- REQUIREMENT
Nothing outside the stretch is wanted. Repeat exactly the lines of the listing below from the one that contains "Where should I click to: Click" through the one that contains "Screen dimensions: 868x529", both ends included.

---------------

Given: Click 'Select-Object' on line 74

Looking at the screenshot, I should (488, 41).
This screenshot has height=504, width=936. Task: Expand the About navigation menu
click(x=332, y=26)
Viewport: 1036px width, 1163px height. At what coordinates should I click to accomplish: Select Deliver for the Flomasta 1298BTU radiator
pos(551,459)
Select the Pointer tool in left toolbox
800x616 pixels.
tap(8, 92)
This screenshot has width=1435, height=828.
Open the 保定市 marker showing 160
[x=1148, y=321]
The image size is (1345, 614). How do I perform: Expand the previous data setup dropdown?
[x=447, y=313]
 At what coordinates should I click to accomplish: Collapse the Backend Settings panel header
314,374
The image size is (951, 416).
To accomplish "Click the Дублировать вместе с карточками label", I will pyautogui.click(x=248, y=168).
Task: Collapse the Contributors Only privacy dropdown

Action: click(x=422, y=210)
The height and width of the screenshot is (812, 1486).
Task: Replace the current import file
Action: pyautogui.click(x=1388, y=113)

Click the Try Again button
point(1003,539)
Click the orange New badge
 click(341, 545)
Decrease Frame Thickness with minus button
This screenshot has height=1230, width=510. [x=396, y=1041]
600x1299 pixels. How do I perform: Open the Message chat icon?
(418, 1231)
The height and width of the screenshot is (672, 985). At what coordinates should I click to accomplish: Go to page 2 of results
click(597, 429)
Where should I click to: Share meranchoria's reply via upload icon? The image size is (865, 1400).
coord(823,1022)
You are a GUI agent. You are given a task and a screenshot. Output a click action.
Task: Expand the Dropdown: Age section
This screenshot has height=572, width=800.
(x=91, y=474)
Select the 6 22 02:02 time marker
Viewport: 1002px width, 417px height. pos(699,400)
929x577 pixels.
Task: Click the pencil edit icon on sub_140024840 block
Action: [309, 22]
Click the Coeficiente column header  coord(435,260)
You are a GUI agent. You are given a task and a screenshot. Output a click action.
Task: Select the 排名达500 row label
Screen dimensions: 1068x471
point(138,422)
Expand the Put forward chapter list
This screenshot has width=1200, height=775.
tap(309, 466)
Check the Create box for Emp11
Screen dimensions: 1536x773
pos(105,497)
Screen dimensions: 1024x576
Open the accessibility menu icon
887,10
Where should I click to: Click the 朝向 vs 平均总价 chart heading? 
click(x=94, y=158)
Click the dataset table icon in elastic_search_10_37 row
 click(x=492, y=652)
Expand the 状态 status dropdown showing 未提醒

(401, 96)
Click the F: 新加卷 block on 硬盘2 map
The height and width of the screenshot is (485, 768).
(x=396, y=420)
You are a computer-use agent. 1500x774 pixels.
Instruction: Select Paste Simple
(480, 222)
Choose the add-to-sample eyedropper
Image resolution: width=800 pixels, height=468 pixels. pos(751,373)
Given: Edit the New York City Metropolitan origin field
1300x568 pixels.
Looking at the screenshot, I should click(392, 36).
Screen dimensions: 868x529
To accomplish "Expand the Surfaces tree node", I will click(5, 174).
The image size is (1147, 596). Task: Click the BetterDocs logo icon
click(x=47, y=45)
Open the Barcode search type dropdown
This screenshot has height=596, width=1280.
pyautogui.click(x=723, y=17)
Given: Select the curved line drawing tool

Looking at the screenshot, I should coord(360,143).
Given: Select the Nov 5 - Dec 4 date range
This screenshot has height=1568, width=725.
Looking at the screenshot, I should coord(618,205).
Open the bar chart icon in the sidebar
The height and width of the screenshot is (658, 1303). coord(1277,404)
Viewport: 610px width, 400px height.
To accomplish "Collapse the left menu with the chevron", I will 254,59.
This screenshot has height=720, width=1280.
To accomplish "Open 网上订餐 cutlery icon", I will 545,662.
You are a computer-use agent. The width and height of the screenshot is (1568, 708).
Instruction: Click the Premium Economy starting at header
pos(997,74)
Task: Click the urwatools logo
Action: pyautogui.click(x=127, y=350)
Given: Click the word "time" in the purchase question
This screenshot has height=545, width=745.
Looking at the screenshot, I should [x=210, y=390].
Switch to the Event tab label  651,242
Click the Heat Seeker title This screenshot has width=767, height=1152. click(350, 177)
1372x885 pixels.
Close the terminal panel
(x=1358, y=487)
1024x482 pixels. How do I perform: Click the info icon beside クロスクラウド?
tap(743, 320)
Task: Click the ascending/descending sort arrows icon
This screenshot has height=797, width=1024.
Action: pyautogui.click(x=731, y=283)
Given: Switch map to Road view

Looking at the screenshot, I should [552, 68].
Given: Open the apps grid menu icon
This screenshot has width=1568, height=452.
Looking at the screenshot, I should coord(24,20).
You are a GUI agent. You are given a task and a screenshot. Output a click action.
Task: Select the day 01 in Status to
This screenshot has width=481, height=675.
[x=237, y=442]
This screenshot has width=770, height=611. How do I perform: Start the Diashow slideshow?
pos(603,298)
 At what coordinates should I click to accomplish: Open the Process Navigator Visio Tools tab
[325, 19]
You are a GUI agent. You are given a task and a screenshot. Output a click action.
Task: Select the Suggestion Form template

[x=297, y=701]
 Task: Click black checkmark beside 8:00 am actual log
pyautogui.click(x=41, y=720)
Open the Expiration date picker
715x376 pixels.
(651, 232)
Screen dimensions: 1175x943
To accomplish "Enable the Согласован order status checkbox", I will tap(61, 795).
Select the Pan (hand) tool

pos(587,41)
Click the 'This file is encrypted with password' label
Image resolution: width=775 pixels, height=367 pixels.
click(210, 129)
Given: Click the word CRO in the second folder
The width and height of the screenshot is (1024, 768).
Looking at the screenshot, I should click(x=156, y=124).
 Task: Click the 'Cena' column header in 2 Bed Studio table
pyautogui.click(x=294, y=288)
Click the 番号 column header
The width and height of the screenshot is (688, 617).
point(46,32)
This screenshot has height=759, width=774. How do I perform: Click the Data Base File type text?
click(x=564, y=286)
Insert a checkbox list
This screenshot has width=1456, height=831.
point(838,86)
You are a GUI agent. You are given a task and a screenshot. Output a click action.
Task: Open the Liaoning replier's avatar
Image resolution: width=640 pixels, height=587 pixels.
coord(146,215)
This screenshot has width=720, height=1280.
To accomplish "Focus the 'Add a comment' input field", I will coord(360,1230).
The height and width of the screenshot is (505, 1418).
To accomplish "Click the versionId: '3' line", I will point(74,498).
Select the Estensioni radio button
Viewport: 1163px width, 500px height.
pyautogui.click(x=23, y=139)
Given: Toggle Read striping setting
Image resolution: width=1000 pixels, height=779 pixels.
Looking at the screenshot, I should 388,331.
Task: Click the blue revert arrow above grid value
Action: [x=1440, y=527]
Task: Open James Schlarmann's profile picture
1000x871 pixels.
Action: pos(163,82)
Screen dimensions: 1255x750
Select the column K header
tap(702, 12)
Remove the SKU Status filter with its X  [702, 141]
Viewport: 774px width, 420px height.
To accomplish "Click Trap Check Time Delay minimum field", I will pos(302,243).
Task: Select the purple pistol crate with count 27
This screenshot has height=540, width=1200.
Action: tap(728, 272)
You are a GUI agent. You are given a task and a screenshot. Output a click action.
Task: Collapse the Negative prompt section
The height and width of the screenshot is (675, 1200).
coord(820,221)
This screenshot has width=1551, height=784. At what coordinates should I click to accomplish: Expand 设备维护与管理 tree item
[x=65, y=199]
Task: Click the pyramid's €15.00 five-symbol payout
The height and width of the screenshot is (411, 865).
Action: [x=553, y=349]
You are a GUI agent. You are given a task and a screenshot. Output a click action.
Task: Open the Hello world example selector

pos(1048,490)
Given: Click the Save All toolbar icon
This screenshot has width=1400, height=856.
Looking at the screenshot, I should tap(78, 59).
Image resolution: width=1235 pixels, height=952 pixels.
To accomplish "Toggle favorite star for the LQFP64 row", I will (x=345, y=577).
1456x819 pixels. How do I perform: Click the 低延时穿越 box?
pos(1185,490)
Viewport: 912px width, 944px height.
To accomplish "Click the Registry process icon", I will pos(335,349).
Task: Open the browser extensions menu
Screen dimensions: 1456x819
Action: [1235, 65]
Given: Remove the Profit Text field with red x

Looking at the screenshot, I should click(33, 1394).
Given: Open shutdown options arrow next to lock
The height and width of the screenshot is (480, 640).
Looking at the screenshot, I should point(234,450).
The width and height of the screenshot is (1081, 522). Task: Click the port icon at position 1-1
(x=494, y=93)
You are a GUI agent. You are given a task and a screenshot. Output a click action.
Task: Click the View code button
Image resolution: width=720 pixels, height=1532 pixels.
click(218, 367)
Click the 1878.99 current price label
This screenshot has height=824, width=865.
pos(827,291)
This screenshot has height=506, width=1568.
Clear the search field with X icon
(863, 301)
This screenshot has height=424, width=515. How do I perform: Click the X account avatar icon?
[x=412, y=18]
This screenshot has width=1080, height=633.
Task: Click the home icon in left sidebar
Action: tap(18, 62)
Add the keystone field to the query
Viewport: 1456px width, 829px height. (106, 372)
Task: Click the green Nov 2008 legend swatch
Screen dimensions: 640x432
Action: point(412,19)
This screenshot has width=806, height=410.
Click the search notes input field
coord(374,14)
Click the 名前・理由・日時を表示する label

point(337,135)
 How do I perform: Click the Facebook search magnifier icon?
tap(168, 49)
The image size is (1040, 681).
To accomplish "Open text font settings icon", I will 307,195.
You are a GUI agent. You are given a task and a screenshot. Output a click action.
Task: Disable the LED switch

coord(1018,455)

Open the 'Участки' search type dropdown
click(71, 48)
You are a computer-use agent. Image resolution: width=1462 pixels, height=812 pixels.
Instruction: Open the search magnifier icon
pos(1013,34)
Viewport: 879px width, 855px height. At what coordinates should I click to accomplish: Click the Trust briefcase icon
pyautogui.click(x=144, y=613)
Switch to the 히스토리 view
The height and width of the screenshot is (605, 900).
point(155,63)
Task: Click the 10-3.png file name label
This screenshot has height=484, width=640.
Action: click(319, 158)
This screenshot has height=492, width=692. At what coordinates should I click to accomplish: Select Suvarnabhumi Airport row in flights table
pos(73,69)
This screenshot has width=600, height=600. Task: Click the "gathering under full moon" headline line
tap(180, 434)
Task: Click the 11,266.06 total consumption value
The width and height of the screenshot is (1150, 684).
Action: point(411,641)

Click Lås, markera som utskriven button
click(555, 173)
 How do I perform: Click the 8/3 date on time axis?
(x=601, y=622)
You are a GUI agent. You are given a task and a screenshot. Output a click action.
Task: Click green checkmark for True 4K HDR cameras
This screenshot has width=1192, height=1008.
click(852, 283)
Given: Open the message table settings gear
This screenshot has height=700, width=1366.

---------------

- SOLUTION TO THIS PROBLEM
Where should I click to: Click the 朝向 vs 平均总价 chart heading? 
click(x=94, y=158)
Click the dataset table icon in elastic_search_10_37 row
 click(x=492, y=652)
Expand the 状态 status dropdown showing 未提醒

(401, 96)
Click the F: 新加卷 block on 硬盘2 map
The height and width of the screenshot is (485, 768).
(x=396, y=420)
You are a computer-use agent. 1500x774 pixels.
Instruction: Select Paste Simple
(480, 222)
Choose the add-to-sample eyedropper
Image resolution: width=800 pixels, height=468 pixels. pos(751,373)
Given: Edit the New York City Metropolitan origin field
1300x568 pixels.
Looking at the screenshot, I should click(392, 36).
Screen dimensions: 868x529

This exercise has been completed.